Dimanche soir, sur TF1, Macron avait incontestablement un très beau costume, probablement payé par le contribuable ; ceci est légal alors que se le faire offrir peut ne pas l’être. La diction était, elle aussi, d’un excellent niveau.

Emmanuel Macron, qui connaissait évidemment les questions et les réponses, ce qui ne me semble pas scandaleux, s’exprime comme s’il était persuadé d’avoir toujours raison, y compris lors de "dérapages" verbaux anecdotiques : ce fut tout de même l’occasion de rappeler que, selon lui, Emmanuel Macron respecte chaque Français. Par ailleurs, il n’y a pas eu la moindre annonce nouvelle. Bref, un tableau présidentiel, déjà un peu figé, à exposer dans toutes les mairies.

Pour autant, ce long monologue, plutôt soporifique, n’a pas été complètement inutile. Emmanuel Macron a comparé la France à une cordée et il compte sur les "premiers de cordée" pour entraîner les autres ; or, ceci est au cœur de ses convictions ; c’est très exactement là que je suis en total désaccord avec cette perspective de notre président.

Face aux dangers de la montagne, la solidarité dans une cordée est nécessaire et vivifiante. Le contexte n’est pas du tout le même en entreprise. Certes, aujourd’hui comme il y a un siècle, l’équipe dirigeante d’une entreprise peut parfois insuffler un esprit coopératif qui entraîne l’ensemble des employés dans une dynamique gagnante. Mais ce "paternalisme", dont on retrouve les vertus en le nommant autrement, est rare et ne correspond pas spécifiquement au modèle Macron, loin s’en faut. La doctrine de celui-ci, c’est plutôt : "chacun pour soi et l’État pour les riches". Est-ce que les riches, les "innovants", les "bosseurs" et les malins s’en sortiront mieux sous l’ère Macron ? Probablement. Mais, sauf exception, aider les plus pauvres et les plus faibles à progresser est le cadet de leurs soucis.
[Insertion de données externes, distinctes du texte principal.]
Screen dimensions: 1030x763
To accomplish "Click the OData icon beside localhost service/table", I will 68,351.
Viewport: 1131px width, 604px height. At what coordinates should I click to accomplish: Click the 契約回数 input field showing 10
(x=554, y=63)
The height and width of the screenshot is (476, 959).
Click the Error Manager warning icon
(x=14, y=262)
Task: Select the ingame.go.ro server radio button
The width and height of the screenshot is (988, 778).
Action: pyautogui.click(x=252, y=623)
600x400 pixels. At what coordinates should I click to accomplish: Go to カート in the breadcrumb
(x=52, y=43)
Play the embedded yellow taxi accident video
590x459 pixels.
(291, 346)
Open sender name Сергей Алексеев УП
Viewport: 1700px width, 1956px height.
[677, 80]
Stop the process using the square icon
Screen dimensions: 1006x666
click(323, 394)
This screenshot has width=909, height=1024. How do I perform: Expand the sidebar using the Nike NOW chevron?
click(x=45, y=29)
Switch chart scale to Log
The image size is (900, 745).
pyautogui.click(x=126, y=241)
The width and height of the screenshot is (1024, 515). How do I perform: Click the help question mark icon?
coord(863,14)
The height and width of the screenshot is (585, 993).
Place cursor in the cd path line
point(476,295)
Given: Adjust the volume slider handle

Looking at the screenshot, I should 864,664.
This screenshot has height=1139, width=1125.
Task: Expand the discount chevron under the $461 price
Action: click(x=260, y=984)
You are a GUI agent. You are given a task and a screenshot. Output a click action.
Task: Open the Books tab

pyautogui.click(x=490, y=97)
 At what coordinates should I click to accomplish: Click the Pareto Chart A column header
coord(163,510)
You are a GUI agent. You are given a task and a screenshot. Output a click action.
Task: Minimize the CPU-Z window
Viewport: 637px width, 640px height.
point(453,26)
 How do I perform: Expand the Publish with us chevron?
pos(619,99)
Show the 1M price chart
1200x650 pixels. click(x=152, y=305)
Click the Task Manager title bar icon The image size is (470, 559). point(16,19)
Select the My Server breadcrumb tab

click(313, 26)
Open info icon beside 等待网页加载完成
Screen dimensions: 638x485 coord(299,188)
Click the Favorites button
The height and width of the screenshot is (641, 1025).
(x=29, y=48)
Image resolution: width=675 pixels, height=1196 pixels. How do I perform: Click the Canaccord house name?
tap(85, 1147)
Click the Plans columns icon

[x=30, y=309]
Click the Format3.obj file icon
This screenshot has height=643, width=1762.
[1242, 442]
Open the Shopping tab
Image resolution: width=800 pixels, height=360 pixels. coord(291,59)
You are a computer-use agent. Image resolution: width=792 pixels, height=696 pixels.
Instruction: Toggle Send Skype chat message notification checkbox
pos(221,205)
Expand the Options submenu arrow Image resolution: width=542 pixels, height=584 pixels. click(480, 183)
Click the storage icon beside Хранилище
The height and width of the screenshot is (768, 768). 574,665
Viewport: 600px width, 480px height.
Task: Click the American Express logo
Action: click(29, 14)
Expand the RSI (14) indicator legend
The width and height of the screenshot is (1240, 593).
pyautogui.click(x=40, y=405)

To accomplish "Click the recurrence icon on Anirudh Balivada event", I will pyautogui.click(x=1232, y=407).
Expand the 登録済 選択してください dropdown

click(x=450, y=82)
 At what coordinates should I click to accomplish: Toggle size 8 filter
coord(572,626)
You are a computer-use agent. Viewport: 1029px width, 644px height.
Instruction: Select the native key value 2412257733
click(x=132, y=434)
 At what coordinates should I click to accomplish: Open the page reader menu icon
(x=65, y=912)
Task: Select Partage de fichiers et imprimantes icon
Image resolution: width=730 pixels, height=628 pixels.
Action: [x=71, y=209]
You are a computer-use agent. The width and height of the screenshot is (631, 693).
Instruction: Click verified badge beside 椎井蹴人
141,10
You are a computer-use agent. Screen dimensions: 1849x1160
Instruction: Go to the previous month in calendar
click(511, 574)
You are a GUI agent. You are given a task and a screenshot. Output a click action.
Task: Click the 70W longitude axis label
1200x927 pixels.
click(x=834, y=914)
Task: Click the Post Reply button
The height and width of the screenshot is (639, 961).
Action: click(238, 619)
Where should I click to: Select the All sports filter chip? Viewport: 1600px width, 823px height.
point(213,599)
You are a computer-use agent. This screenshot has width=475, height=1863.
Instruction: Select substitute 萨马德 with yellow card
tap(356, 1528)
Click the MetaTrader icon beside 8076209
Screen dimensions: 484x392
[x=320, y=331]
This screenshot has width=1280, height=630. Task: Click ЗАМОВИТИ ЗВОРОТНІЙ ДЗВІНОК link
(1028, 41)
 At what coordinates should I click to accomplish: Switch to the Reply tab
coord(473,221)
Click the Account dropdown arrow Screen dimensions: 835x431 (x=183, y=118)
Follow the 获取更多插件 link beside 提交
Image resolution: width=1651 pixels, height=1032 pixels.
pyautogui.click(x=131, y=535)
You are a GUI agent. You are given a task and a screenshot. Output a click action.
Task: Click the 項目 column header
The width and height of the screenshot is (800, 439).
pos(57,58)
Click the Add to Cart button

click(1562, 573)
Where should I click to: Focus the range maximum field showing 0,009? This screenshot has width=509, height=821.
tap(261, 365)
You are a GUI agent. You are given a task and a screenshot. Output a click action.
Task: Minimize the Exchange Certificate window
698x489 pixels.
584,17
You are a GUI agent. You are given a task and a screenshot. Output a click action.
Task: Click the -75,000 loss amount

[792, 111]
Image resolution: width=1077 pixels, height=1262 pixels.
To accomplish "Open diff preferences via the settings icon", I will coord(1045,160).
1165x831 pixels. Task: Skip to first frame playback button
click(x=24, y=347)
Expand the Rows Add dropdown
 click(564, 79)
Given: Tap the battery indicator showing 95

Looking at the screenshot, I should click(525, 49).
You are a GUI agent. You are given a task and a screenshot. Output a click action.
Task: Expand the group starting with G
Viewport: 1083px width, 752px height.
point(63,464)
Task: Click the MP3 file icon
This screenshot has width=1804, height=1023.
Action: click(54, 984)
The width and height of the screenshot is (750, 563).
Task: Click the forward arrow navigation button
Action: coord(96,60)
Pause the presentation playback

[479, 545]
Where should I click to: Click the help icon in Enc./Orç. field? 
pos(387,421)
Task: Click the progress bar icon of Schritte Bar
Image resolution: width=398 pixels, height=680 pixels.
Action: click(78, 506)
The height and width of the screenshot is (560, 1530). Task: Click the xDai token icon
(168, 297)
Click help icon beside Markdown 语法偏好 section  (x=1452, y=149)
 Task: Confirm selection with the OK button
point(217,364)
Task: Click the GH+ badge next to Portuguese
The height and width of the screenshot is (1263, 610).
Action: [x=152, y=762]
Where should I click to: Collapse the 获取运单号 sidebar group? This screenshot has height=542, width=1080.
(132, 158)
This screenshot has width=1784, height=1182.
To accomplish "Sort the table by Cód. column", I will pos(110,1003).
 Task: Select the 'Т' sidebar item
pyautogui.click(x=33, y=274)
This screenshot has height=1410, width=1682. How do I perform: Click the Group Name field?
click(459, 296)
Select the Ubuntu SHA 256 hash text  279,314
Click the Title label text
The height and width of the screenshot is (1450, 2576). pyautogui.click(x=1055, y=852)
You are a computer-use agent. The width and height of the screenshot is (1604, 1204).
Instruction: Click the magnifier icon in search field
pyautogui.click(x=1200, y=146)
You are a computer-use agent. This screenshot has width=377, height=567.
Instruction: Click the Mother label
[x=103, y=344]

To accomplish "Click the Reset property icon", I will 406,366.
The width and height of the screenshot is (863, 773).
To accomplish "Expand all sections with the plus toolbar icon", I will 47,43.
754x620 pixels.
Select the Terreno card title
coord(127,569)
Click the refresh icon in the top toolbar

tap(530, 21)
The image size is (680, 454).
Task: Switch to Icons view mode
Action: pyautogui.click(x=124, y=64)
En économie, la réussite des "premiers de cordée" n’entraîne pas une amélioration globale de la situation du petit peuple.  

Et au-delà du costume ? À court terme, Emmanuel Macron va recevoir les leaders syndicaux un par un et en tête-à-tête ; c’est évidemment une stratégie très habile ; elle a un aspect classique : "diviser pour régner" ; ce peut être aussi l’occasion de "petits arrangements" qu’il vaut mieux ne pas laisser filtrer dans le grand public.

Ma conclusion est toujours la même : à long terme, un beau costume, qu’il soit matériel ou oral, ne pèsera pas lourd dans le jugement final. Ce qui compte, ce sont les actes et les résultats qui en découlent : sur ce point, même les observateurs les plus obséquieux sont d’accord. Or, le beau costume précité me donne à penser que le chômage, la précarité et l’incivilité vont continuer à progresser.